STUDY MATERIAL —
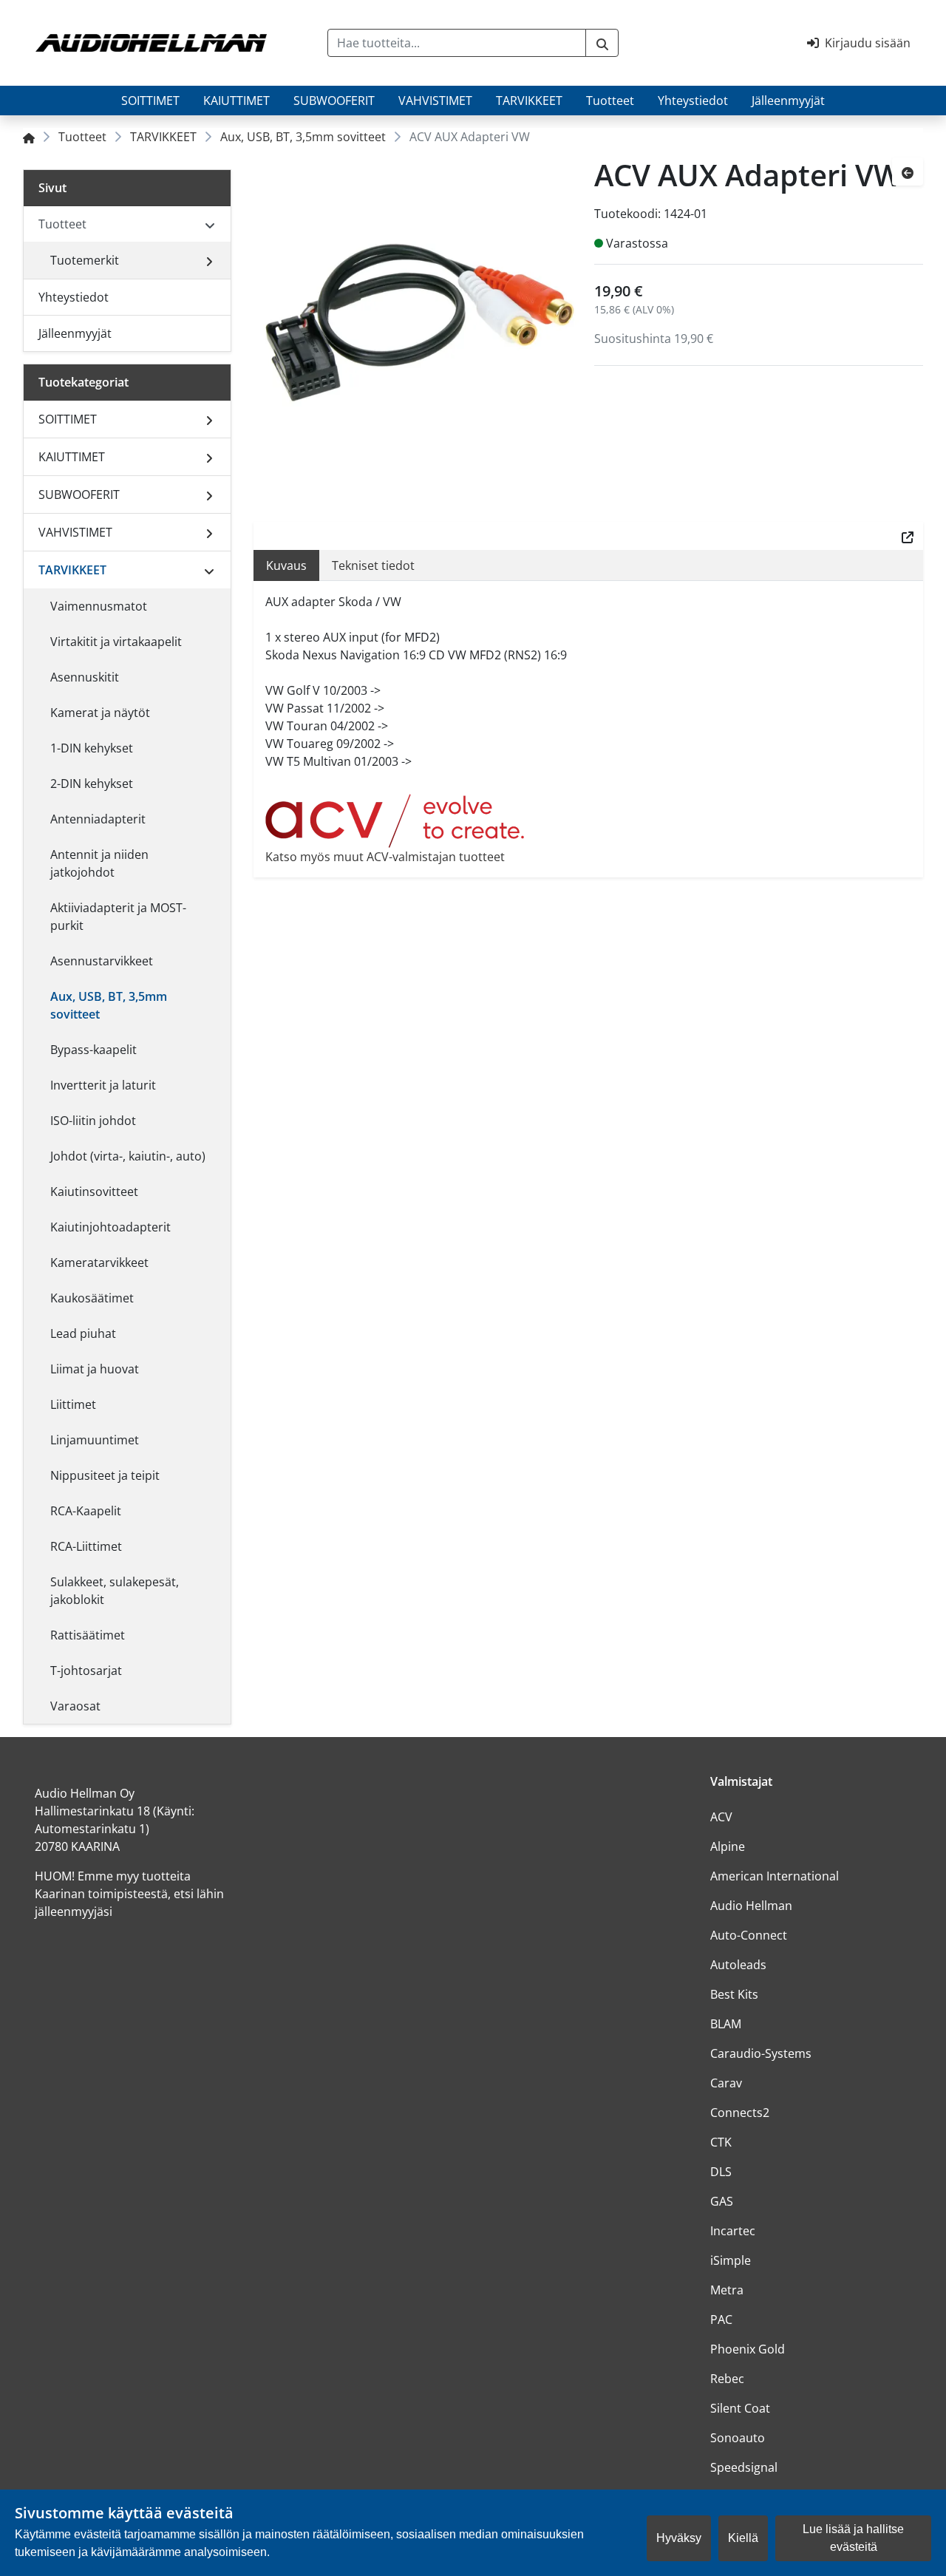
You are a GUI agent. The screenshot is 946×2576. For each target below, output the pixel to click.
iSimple (730, 2260)
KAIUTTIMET (236, 100)
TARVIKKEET (529, 100)
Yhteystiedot (693, 100)
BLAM (725, 2024)
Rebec (727, 2379)
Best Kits (734, 1994)
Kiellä (743, 2538)
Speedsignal (743, 2467)
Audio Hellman (751, 1905)
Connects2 (739, 2112)
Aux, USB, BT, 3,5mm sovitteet (303, 137)
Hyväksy (678, 2538)
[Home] (29, 137)
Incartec (732, 2231)
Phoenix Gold (747, 2349)
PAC (721, 2319)
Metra (726, 2290)
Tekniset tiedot (373, 565)
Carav (726, 2083)
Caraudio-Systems (760, 2053)
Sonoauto (737, 2438)
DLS (721, 2172)
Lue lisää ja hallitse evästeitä (853, 2538)
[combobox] (457, 43)
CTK (721, 2142)
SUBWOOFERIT (334, 100)
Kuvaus (286, 565)
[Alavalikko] (209, 260)
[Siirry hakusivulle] (602, 43)
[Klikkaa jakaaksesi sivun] (907, 536)
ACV (721, 1817)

GOAL OF THE EXERCISE — Retype, exactly and only, the lines running from the one with "CTK (721, 2142)" through the final line of the listing above.

WRITTEN ANSWER —
CTK (721, 2142)
SUBWOOFERIT (334, 100)
Kuvaus (286, 565)
[Alavalikko] (209, 260)
[Siirry hakusivulle] (602, 43)
[Klikkaa jakaaksesi sivun] (907, 536)
ACV (721, 1817)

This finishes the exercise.